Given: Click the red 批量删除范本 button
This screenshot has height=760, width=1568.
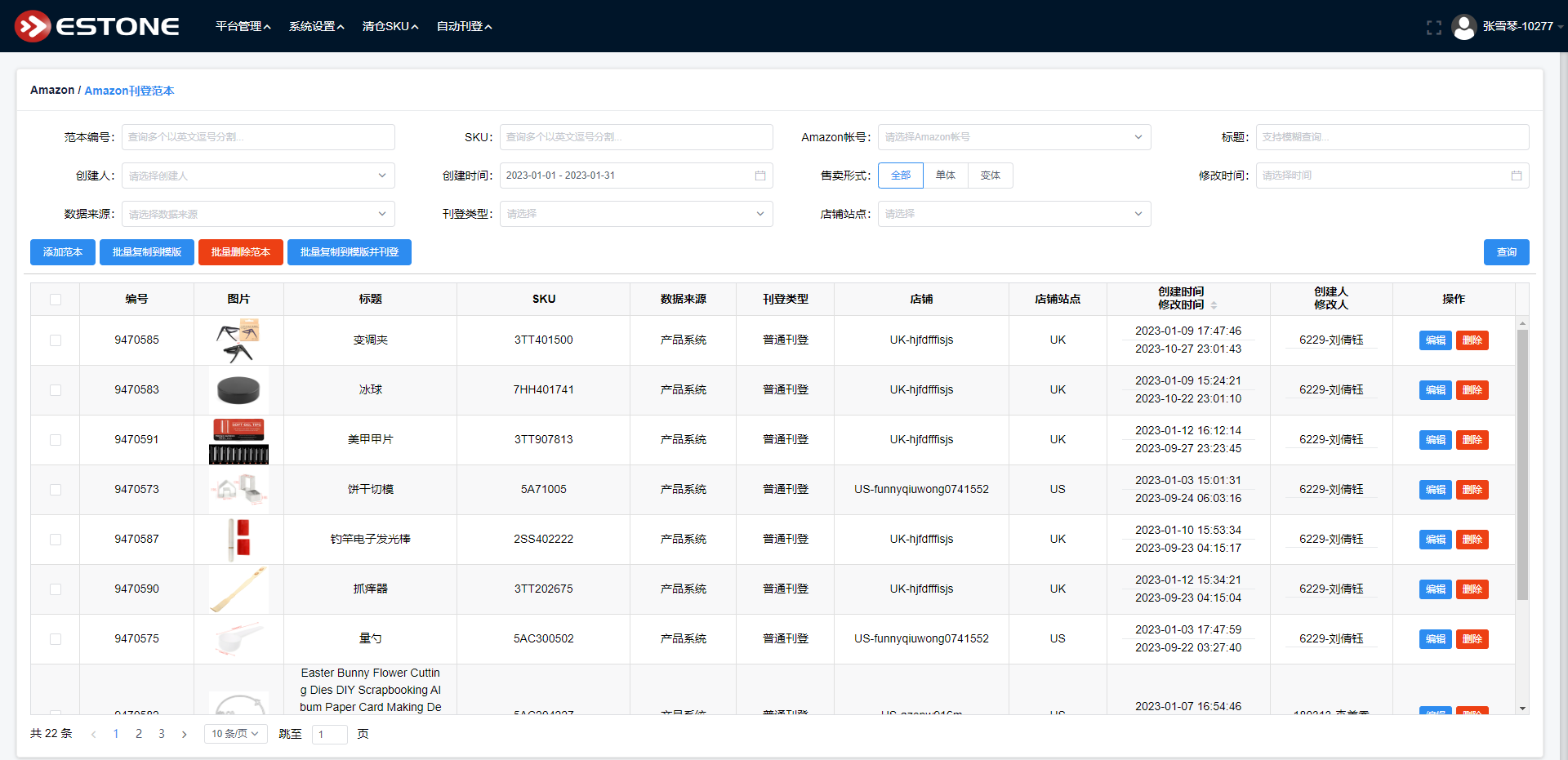Looking at the screenshot, I should coord(240,252).
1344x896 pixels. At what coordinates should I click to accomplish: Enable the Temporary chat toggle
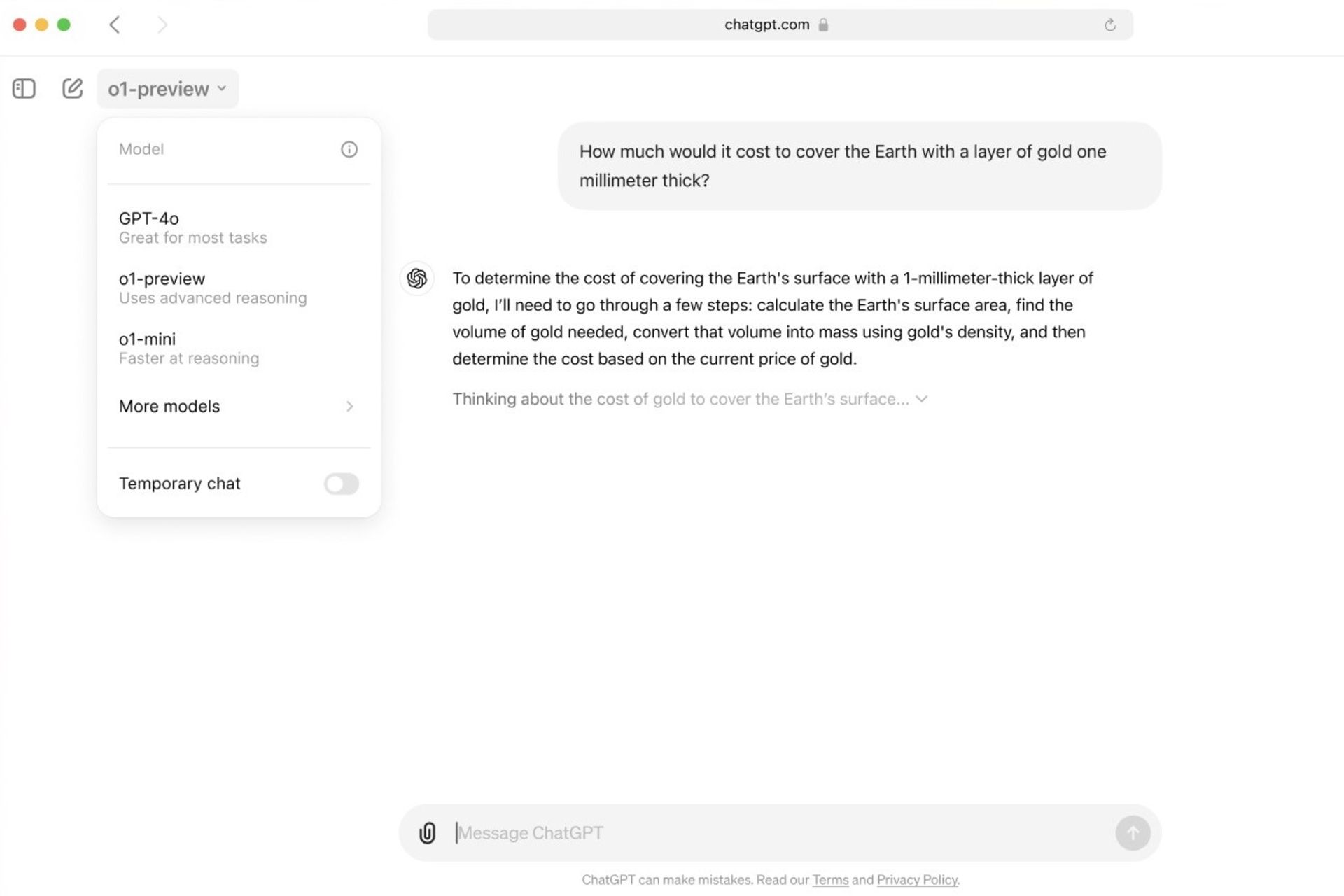point(341,484)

WHAT YOU WILL DO: The data above should be repeated exactly, minus any pictures.

EXERCISE RESULT:
Given: Click the red 批量删除范本 button
This screenshot has height=760, width=1568.
Looking at the screenshot, I should coord(240,252).
1344x896 pixels. At what coordinates should I click to accomplish: Enable the Temporary chat toggle
point(341,484)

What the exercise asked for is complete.